Validation Accuracy: 0.9668016194331984

Same ballpark. The submission score went up marginally, to:

0.974089

More statistical imputation

Instead of the mean/median, I thought I’d try two numeric methods to impute missing values: K-nearest neighbours, and MICE (Multivariate Imputation by Chained Equations). As these are numeric, for the categorical columns, I’ll again have to map them to 1/0 before putting them through the pipeline.

numeric_transformer = Pipeline([
    ('imputer', KNNImputer(n_neighbors=5, weights="distance")),
    ('scaler', StandardScaler()),
])

categorical_transformer = Pipeline([
    ('imputer', KNNImputer(n_neighbors=5, weights="distance")),
    ('threshold', ThresholdToBinary(threshold=0.5)),
])

Note the ThresholdToBinary(), which is:

from sklearn.base import BaseEstimator, TransformerMixin

class ThresholdToBinary(BaseEstimator, TransformerMixin):
    def __init__(self, threshold=0.5):
        self.threshold = threshold

    def fit(self, X, y=None):
        return self

    def transform(self, X):
        return (X > self.threshold).astype(int)
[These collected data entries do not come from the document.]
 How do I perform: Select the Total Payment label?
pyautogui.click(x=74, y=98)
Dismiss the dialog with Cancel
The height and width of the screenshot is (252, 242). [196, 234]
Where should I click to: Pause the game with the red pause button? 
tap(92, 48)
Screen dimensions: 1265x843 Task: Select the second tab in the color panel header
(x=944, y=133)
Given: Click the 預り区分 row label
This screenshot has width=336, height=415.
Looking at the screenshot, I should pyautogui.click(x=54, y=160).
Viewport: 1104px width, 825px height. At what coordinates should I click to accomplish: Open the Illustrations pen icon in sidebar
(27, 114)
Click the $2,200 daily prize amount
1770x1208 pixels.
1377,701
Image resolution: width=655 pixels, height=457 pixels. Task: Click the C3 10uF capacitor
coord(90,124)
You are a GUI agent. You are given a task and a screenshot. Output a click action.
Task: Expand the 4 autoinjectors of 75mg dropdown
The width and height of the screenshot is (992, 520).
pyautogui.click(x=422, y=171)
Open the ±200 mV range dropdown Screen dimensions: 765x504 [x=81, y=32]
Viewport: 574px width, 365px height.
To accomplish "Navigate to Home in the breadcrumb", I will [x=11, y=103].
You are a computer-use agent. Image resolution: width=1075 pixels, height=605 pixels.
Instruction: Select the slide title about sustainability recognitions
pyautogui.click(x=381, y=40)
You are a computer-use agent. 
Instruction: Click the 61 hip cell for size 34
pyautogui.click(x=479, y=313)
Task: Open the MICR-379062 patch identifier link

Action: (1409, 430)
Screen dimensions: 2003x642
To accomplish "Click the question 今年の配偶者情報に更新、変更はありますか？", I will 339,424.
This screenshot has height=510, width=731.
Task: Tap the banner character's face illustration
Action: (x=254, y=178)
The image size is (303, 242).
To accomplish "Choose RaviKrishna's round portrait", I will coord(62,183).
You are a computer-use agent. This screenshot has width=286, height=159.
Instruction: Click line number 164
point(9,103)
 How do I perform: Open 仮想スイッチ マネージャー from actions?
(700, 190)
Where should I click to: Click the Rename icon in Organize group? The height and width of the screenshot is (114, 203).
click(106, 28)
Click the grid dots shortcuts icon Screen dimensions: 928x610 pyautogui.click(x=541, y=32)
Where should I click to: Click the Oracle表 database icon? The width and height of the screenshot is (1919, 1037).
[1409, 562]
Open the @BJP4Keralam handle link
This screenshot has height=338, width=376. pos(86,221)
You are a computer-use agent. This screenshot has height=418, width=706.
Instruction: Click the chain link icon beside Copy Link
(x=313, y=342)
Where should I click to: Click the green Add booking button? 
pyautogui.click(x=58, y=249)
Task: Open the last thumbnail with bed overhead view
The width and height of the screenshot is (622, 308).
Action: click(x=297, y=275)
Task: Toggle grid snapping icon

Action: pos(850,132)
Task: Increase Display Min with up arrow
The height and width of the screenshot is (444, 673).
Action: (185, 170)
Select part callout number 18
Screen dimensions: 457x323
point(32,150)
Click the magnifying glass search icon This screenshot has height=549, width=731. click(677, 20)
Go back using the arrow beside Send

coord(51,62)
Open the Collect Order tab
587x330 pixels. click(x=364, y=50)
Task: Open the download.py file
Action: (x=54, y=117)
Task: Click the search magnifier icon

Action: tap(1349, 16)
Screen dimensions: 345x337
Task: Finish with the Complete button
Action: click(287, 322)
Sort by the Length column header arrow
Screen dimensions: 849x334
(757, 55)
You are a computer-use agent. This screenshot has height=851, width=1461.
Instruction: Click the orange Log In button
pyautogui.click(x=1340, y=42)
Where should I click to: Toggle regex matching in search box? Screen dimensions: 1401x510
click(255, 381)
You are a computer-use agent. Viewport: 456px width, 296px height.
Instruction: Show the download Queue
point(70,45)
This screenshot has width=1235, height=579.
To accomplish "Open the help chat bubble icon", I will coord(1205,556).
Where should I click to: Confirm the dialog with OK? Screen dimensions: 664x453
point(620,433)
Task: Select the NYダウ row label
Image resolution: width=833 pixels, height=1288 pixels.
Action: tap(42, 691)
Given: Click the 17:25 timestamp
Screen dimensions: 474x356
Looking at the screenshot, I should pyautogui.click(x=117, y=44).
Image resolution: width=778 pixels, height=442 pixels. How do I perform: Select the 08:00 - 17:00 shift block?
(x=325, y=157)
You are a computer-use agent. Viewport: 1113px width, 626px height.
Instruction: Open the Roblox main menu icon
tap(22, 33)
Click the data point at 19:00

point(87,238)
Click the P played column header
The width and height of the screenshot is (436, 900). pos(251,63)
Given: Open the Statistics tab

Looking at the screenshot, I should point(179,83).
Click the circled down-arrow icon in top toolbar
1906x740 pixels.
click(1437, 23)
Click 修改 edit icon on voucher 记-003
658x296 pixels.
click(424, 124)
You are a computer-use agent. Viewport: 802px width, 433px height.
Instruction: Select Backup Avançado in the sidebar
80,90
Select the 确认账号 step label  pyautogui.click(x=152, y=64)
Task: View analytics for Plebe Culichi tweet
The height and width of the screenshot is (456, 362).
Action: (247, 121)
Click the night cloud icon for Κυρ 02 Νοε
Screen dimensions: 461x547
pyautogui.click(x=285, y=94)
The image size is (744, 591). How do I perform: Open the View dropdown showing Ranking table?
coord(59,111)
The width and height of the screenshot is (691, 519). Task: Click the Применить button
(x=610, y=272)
This converts the KNN output (potentially a float between 0 and 1) to a binary 0/1.

The rest of the pipeline is the same as before. And the result:

Validation Accuracy: 0.9668016194331984

Yup, the same.

For MICE, I use ('imputer', IterativeImputer(max_iter=1000, random_state=42))

But, again, Validation Accuracy: 0.9668016194331984. Score? The same.

Something different: clustering

I was curious to see what would happen if, instead of predicting with a classifier, I used a clustering algorithm to group them into two clusters. It uses the preprocessor from before, meaning it needs the pre-mapped data. Then, instead of a clf, it uses a clusterer, which I set to 2 clusters. Then, fit against the manually processed data (no split), assign it to a column in the data, then add the original training data Personality values.

pipe = Pipeline([
    ('pre', preprocessor),
    ('clusterer', KMeans(n_clusters=2, random_state=42))
])

pipe.fit(X_4)
X_4['Cluster'] = kmeans_pipe.named_steps['clusterer'].labels_
df_train_cluster = X_4.join(y_4)
df_train_cluster[['Cluster','Personality']]

Some interesting results:

The clustering has mostly given the same as the Personality target (just inverted, as the clustering doesn’t know which is 0 and which is 1). Perhaps that’s good enough?

Another quick check:

df_train_cluster[['Cluster','Personality']].value_counts()

So for ~18000 the clustering matched the actual value in the training data, although in about 3% it was wrong - an ‘accuracy’ of 0.968528 (similar to the classifier algos). After inverting the mapping, i.e. .map({0:'Extrovert',1:'Introvert'}), I submitted, and got a score of:

0.974089

Surprisingly, exactly the same as the classifier!

Summary

All my models got >0.97, which is decent. For reference, in the competition, the current best score is 0.977327, so only a marginal improvement. I’m happy to leave it here.